TO DO: Reproduce every line of the material below, but drop the pictures.

MATERIAL FOR THIS EXERCISE:
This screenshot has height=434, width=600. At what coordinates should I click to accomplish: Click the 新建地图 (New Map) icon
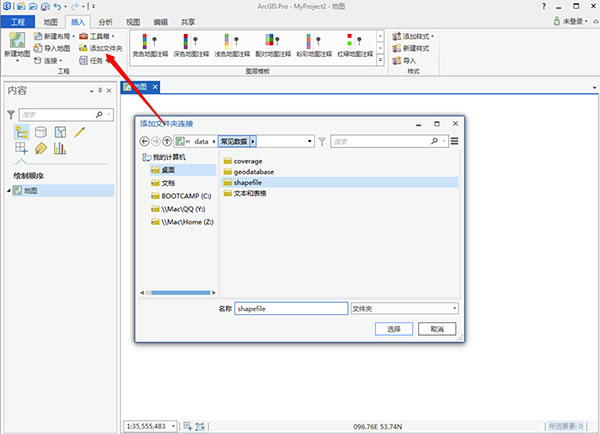click(x=17, y=43)
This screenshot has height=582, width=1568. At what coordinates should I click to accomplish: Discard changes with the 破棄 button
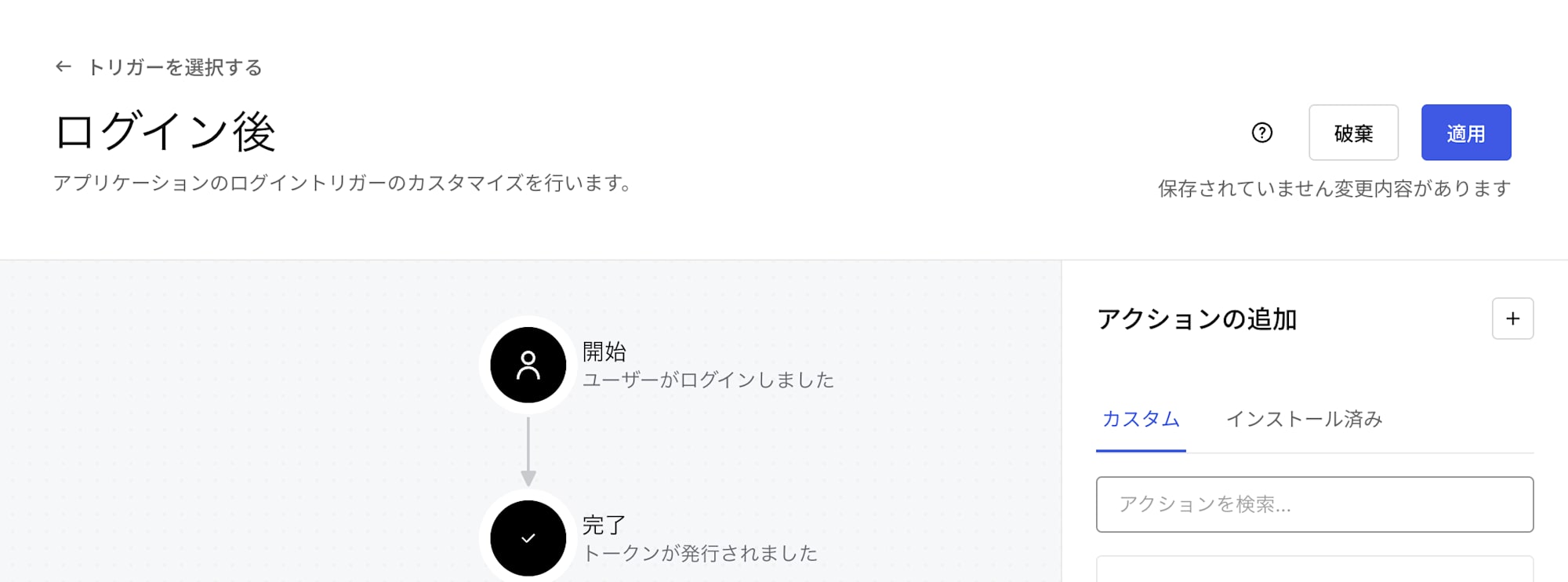click(1353, 133)
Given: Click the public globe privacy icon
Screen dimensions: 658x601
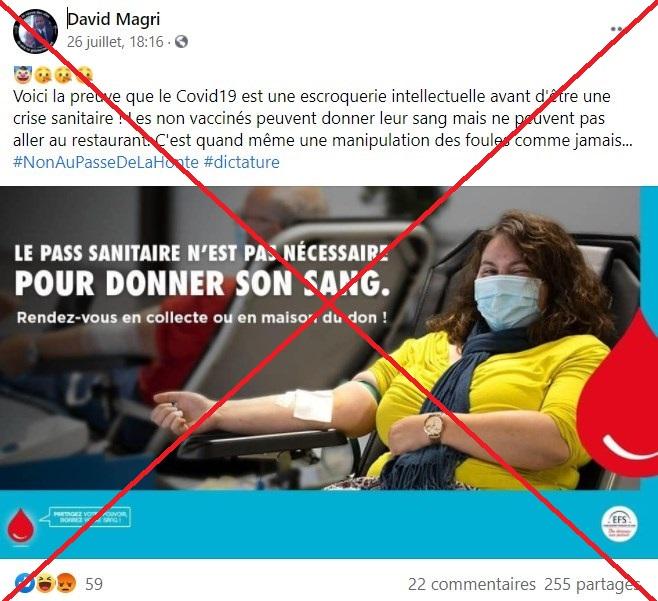Looking at the screenshot, I should pyautogui.click(x=181, y=42).
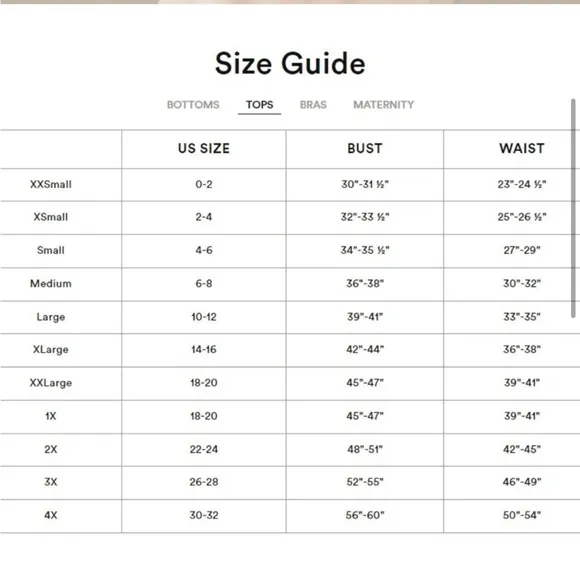Screen dimensions: 580x580
Task: Click the Small size row label
Action: (51, 250)
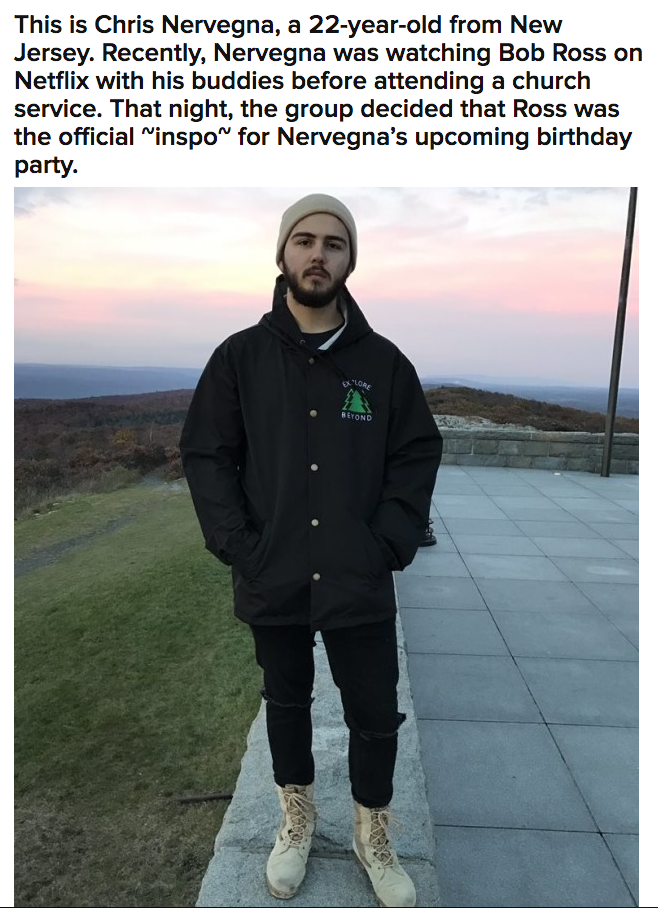Click the BEYOND text on the jacket
Viewport: 658px width, 908px height.
[x=357, y=416]
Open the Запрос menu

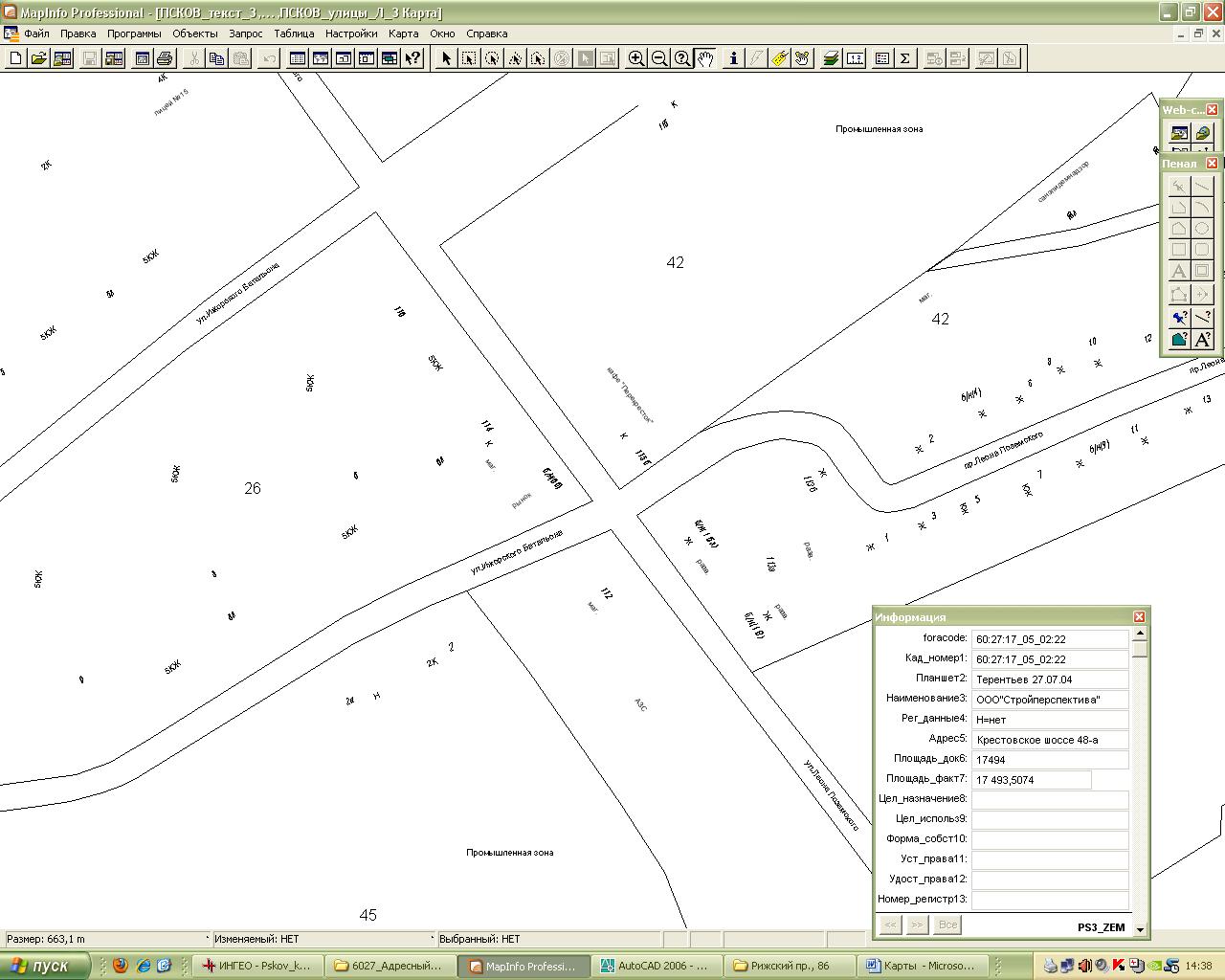click(x=246, y=33)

RESULT OF THIS EXERCISE:
This screenshot has height=434, width=600. At what coordinates should I click to accomplish: Click the 新建地图 (New Map) icon
click(x=17, y=43)
This screenshot has height=582, width=1568. At what coordinates should I click to accomplish: Discard changes with the 破棄 button
click(1353, 133)
Given: Click the public globe privacy icon
Screen dimensions: 658x601
Looking at the screenshot, I should pyautogui.click(x=181, y=42).
Screen dimensions: 580x580
Task: Click the Small size row label
Action: (51, 250)
Click the BEYOND text on the jacket
Viewport: 658px width, 908px height.
[x=357, y=416]
Open the Запрос menu

click(x=246, y=33)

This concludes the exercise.